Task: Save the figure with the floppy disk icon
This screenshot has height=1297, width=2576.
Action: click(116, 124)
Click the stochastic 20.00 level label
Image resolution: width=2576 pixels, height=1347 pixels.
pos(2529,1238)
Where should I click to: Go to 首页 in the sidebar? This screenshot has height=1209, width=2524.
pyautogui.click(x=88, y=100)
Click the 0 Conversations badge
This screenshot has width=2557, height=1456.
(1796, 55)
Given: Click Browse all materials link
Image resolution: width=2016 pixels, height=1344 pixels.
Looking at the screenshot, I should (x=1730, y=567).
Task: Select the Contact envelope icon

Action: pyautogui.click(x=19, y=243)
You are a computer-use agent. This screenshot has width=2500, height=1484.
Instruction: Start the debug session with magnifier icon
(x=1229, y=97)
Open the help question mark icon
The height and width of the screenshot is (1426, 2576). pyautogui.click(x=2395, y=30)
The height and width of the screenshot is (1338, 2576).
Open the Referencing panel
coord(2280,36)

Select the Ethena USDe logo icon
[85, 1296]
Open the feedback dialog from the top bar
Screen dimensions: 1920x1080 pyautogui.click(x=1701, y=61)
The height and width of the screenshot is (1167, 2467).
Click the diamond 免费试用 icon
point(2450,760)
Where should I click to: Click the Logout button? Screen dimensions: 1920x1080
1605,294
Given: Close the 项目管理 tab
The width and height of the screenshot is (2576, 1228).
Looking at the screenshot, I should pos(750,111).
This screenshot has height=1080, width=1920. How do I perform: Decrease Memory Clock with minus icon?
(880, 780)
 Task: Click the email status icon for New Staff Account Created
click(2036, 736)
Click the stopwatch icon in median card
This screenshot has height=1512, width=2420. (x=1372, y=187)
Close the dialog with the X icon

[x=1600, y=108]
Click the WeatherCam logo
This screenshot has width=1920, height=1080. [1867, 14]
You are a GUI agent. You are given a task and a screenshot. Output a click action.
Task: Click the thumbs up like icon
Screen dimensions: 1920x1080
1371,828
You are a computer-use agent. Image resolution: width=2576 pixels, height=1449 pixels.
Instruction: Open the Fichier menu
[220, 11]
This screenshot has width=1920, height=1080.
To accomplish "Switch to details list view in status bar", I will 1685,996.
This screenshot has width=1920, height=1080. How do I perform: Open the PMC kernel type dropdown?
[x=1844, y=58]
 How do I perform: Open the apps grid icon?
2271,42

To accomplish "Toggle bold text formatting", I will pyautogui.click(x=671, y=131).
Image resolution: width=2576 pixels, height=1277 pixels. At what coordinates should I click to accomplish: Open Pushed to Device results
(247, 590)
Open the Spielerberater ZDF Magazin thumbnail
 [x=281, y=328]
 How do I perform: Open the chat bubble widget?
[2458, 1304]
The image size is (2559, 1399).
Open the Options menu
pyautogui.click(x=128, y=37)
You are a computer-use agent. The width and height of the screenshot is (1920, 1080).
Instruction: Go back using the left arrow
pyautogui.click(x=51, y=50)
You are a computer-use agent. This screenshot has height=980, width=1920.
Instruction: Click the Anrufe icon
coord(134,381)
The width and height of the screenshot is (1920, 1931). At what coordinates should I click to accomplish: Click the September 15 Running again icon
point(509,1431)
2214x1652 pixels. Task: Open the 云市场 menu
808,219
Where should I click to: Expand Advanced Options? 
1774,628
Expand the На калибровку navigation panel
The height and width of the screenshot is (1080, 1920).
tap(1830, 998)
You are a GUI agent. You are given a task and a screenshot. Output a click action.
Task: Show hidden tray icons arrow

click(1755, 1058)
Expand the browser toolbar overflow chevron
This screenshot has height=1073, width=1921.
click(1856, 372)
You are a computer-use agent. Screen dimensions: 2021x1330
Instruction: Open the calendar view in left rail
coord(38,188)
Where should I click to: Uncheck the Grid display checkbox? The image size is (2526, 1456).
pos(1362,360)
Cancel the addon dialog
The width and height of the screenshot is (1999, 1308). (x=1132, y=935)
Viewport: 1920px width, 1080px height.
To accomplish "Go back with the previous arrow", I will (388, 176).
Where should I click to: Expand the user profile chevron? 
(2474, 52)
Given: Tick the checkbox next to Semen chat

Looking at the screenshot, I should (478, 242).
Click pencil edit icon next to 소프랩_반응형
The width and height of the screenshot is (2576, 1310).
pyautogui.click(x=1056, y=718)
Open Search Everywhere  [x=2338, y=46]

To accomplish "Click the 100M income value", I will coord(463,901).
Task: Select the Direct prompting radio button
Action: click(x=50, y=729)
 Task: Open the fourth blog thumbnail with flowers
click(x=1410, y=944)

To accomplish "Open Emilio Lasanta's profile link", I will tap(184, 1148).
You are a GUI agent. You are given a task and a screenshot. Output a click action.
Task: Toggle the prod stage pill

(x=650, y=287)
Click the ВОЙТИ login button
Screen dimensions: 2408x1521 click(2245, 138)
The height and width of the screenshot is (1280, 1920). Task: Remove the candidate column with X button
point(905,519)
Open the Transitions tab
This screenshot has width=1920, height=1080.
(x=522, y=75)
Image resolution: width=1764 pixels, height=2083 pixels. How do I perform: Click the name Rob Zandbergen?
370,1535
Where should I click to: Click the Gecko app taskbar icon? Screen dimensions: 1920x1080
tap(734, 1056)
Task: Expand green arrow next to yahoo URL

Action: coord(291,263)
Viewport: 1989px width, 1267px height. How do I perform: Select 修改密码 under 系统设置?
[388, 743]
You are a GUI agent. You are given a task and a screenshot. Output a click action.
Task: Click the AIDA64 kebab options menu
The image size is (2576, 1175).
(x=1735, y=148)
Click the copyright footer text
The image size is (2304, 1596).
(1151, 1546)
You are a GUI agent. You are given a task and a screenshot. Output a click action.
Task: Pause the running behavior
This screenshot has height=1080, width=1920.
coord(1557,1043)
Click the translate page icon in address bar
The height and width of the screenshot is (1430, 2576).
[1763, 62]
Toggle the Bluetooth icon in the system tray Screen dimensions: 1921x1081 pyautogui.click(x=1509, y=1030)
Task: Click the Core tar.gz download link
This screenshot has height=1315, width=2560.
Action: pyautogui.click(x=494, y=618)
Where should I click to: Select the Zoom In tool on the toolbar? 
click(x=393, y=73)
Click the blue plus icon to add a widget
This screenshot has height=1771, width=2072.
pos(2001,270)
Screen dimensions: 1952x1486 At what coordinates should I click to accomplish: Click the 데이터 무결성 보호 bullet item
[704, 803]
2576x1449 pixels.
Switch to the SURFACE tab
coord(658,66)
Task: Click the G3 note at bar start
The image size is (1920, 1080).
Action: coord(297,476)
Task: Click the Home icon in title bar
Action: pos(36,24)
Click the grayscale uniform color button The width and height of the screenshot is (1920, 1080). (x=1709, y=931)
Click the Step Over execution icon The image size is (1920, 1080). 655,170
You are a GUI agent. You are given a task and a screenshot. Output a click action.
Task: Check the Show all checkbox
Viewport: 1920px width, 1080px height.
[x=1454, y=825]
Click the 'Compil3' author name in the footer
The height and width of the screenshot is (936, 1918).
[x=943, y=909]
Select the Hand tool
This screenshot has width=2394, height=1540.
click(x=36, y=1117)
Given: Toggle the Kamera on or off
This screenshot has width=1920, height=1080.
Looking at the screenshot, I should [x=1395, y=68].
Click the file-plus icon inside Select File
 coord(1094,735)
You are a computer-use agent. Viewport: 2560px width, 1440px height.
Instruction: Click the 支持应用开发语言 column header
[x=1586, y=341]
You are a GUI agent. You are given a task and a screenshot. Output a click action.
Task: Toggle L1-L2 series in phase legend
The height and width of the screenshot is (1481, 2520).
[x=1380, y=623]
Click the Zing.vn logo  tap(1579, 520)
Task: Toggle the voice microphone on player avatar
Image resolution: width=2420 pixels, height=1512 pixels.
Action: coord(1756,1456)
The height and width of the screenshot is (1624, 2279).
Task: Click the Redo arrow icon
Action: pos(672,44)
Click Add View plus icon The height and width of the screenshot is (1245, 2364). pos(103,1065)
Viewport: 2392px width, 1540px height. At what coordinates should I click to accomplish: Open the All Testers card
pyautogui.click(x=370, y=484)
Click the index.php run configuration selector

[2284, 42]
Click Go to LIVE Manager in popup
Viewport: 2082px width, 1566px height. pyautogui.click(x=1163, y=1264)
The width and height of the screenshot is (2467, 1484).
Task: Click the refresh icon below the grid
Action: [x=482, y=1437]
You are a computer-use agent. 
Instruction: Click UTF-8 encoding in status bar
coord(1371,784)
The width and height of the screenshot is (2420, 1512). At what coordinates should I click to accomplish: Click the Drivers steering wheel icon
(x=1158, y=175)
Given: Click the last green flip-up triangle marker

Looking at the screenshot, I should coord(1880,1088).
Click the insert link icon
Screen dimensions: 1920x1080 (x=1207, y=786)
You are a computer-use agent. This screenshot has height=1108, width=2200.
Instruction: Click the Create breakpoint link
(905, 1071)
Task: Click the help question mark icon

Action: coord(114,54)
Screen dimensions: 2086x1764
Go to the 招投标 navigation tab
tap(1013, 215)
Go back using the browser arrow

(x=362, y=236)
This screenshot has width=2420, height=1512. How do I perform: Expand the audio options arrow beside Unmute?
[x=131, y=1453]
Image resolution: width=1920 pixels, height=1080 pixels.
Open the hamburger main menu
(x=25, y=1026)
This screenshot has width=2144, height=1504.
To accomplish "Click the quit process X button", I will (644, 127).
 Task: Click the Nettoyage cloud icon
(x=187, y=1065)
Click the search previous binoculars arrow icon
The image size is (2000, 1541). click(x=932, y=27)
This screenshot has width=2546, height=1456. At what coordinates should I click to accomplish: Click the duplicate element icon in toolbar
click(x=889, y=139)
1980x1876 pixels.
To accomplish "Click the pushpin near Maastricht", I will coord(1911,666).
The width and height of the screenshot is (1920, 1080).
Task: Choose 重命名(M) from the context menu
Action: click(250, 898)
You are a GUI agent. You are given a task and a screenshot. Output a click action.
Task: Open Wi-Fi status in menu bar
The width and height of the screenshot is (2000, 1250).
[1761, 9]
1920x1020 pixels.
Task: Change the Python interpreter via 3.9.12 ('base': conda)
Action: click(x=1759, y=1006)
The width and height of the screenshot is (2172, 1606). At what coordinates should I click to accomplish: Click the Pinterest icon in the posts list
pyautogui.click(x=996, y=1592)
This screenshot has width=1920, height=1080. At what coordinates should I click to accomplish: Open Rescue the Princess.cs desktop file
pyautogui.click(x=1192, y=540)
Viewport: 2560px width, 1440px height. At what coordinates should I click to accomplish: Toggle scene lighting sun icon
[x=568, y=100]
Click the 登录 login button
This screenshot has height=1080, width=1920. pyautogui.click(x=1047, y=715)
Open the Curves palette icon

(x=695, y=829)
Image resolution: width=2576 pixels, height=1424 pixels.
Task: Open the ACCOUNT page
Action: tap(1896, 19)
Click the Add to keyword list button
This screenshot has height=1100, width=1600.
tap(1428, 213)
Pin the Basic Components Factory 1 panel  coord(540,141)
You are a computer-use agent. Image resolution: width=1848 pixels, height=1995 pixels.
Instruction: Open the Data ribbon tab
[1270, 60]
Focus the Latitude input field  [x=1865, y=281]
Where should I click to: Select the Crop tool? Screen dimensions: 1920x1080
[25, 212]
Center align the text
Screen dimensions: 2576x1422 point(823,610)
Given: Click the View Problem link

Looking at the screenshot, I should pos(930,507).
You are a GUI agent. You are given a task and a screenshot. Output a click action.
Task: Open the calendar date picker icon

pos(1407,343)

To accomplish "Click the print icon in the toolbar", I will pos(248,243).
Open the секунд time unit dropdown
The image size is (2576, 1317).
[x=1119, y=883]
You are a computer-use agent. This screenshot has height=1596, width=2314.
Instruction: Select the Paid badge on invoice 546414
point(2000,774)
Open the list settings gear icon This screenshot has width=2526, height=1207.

Assignment:
How many lines in this listing contain "computer"? Give that number and stop.

Answer area:
10